The First Superhero Action Comic Devoted to….Copyright Law

Whack! Pow! Now here’s an inspired idea: a comic book account about how copyright law is both beneficial and harmful to creativity, especially in documentary filmmaking. Bound by Law? is a 78-page comic about a sexy filmmaker a la Lara Croft of Tomb Raider, and her adventures in trying to shoot a documentary about a day in the life of New York City.

The point of this improbable comic book is to demystify the arcane legalisms and absurdities of copyright law in a fun, entertaining way. God knows this stuff — fair use, the erosion of the public domain, the intricacies of the “permission culture” — does not normally go down easy. The comic has lots of visual puns and humor that brings to mind the Simpsons, all of it wrapped in the comic book gestalt. You can download the entire comic here — or buy it here from Amazon.com.

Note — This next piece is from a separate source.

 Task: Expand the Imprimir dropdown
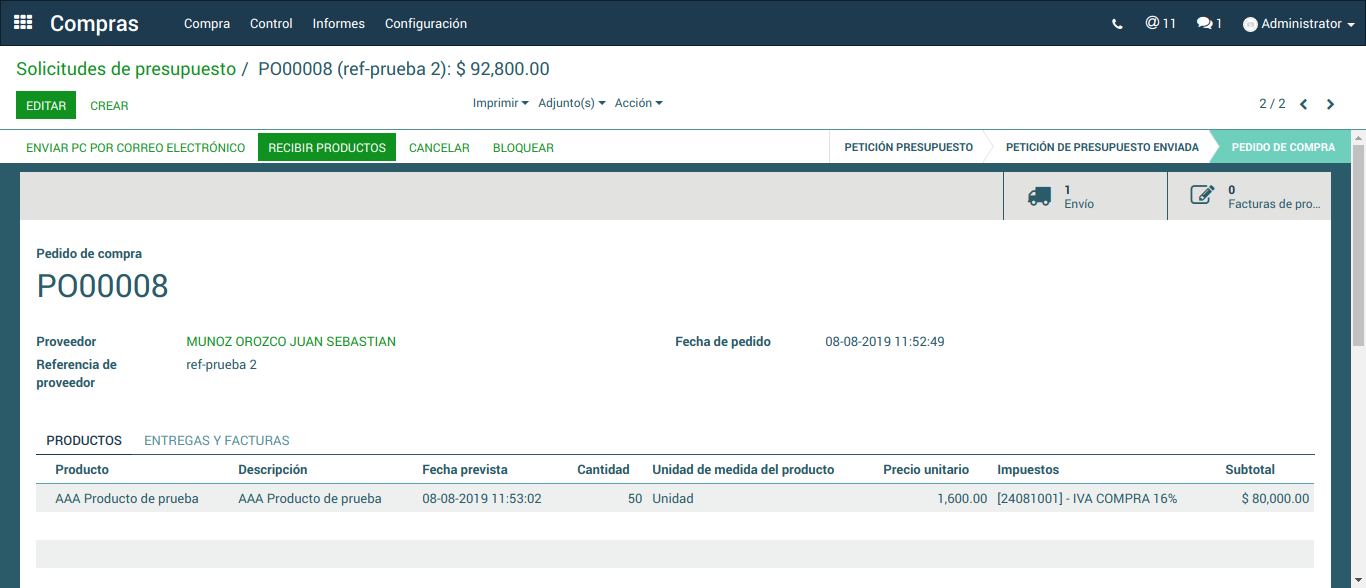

The fertile, enterprising minds behind Bound by Law? are intellectual property scholars Keith Aoki, James Boyle and Jennifer Jenkins. Aoki is not only a professor at the University of Oregon, he’s the illustrator, and what an inspired job he does! Boyle is a professor at Duke Law School and the author of the landmark 1996 book, Shamans, Software and Spleens, one of the first books to explore the crazy imperialism of IP law. Jennifer Jenkins is the director of the Center for the Study of the Public Domain, who in a former life was involved in defending Alice Randall’s The Wind Done Gone against a lawsuit brought by the estate of Margaret Mitchell, author of Gone With the Wind, which sought to stop Randall’s devastating parody of the racist classic.

Bound by Law? could go on to be a classic in its own right. It’s a real genre-stretcher embodying the very creativity that it seeks to promote.